■ **WHAT THIS TASK INVOLVES**
Skip all pictures; return exactly the lines from the one containing "Task: Click the Ķertā vista pizza title" through the end of the data.

[Data items]
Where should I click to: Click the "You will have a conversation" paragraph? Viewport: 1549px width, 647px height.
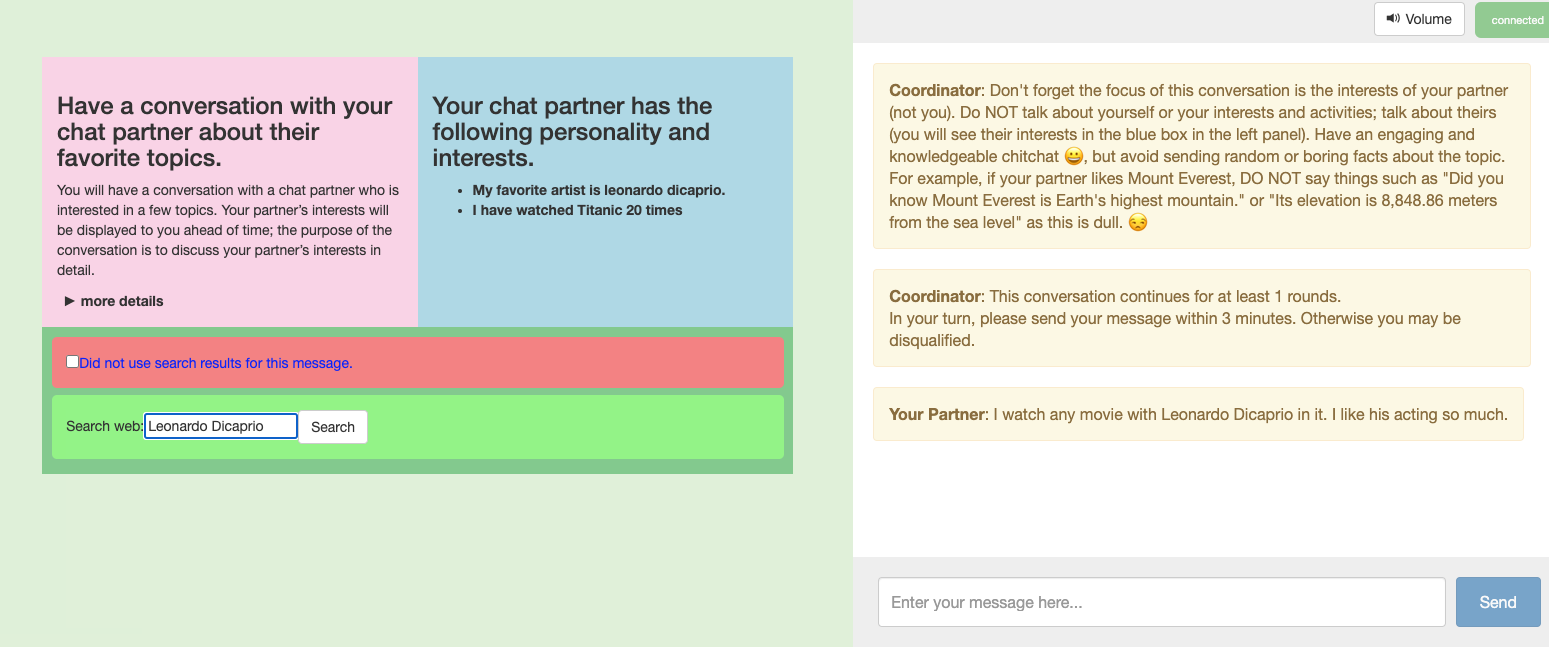pyautogui.click(x=228, y=230)
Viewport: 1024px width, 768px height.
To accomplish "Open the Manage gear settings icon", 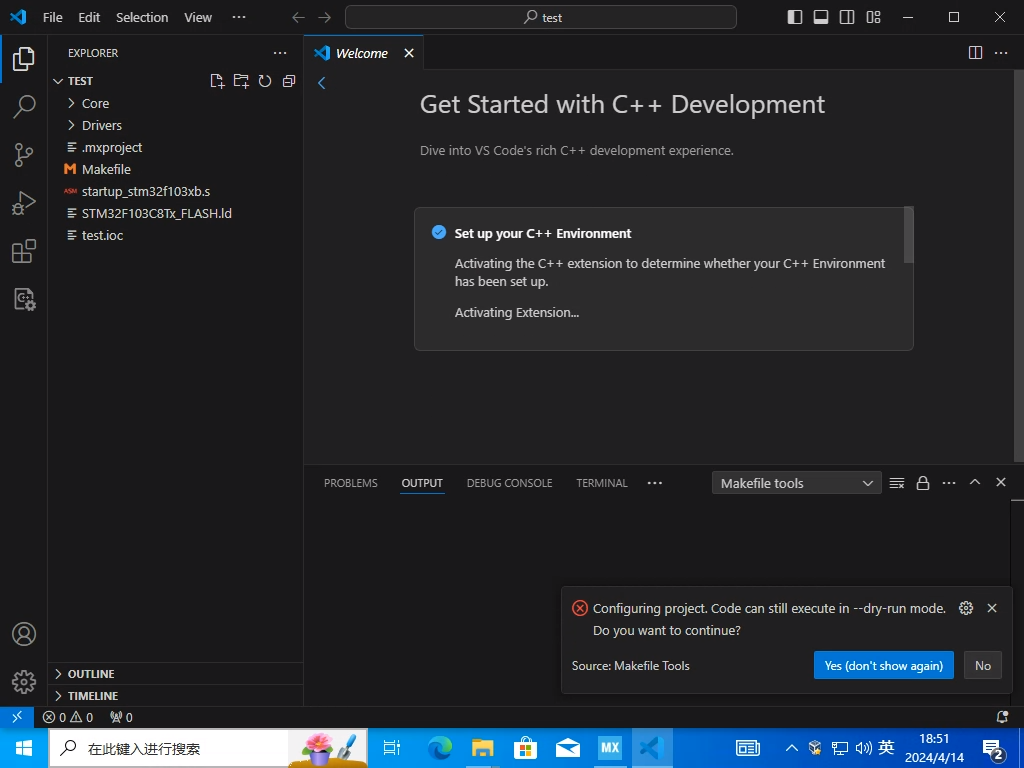I will tap(24, 682).
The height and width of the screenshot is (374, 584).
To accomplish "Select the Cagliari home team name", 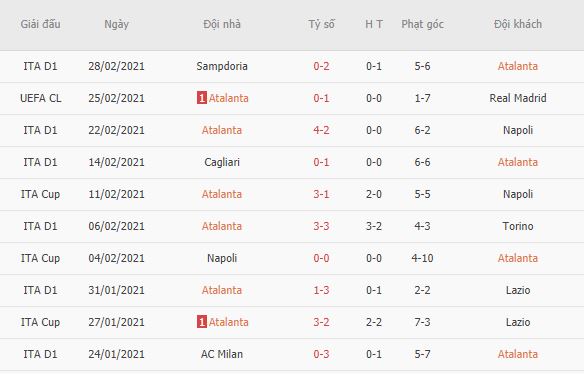I will 222,162.
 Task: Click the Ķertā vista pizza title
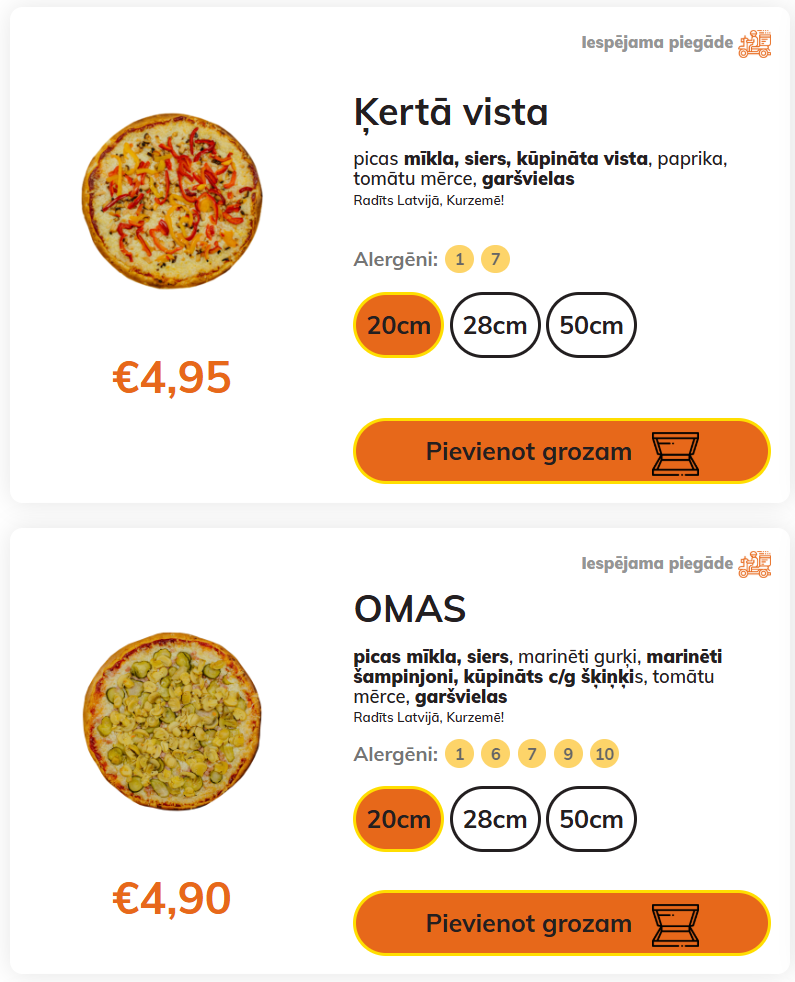point(451,112)
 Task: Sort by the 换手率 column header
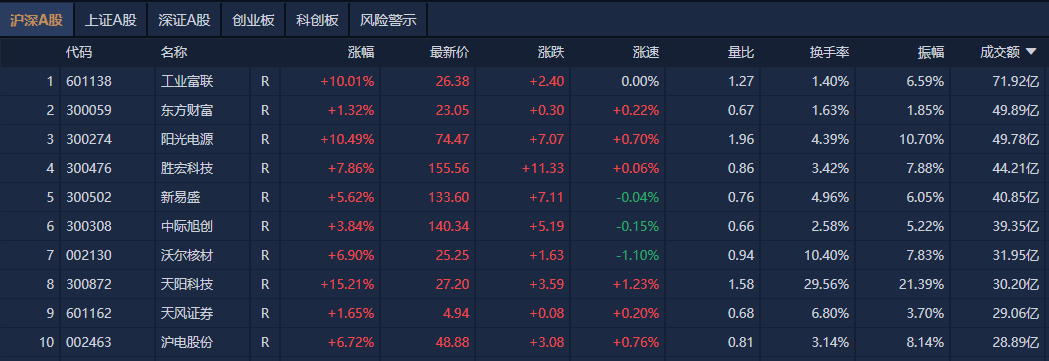point(829,53)
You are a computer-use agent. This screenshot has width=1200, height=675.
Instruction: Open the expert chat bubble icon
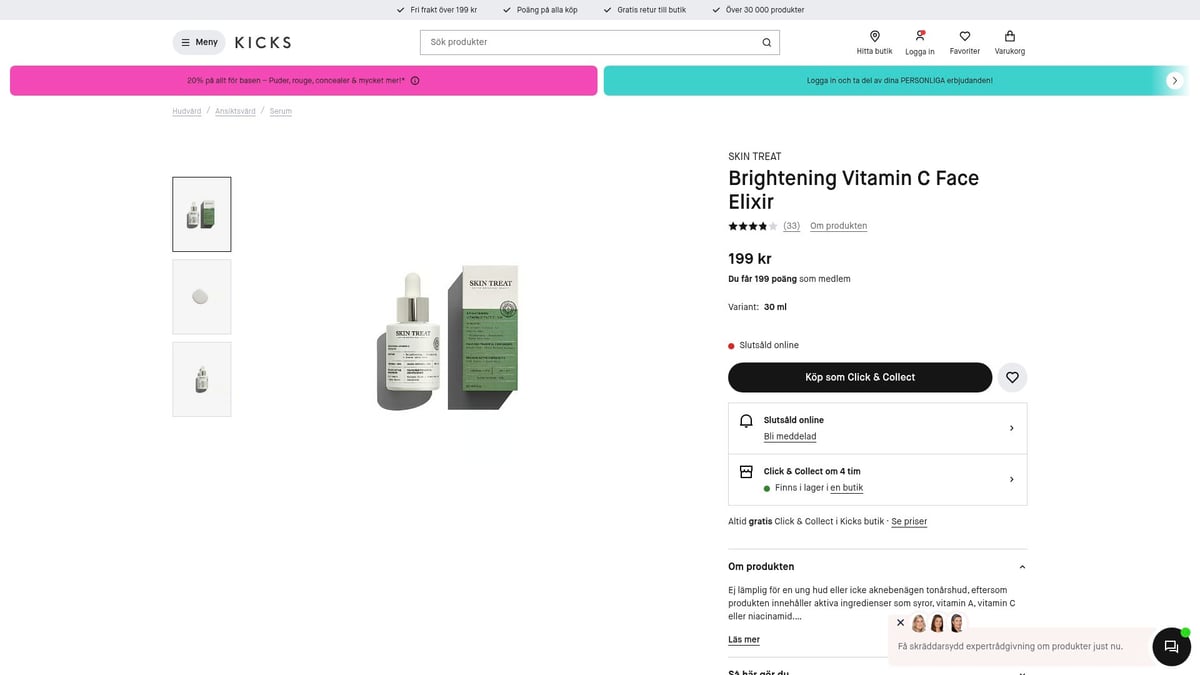pyautogui.click(x=1171, y=647)
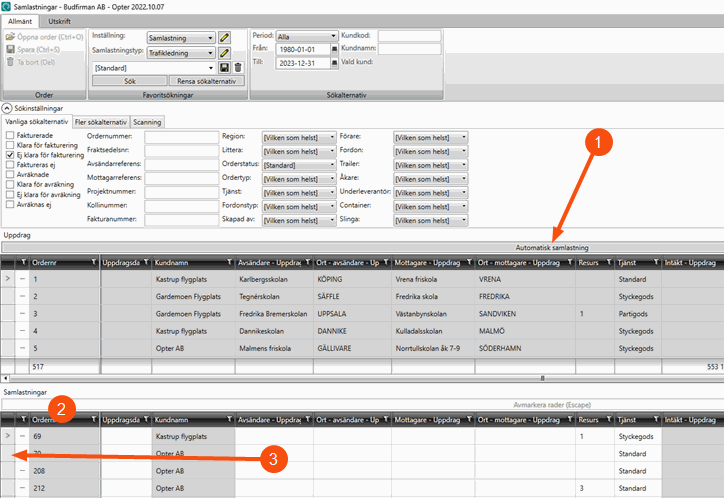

■ **FINISHED TASK**
 Task: Click the Ķertā vista pizza title
point(451,112)
 Task: Sort by the 换手率 column header
point(829,53)
You are a computer-use agent. This screenshot has width=1200, height=675.
Instruction: Open the expert chat bubble icon
pyautogui.click(x=1171, y=647)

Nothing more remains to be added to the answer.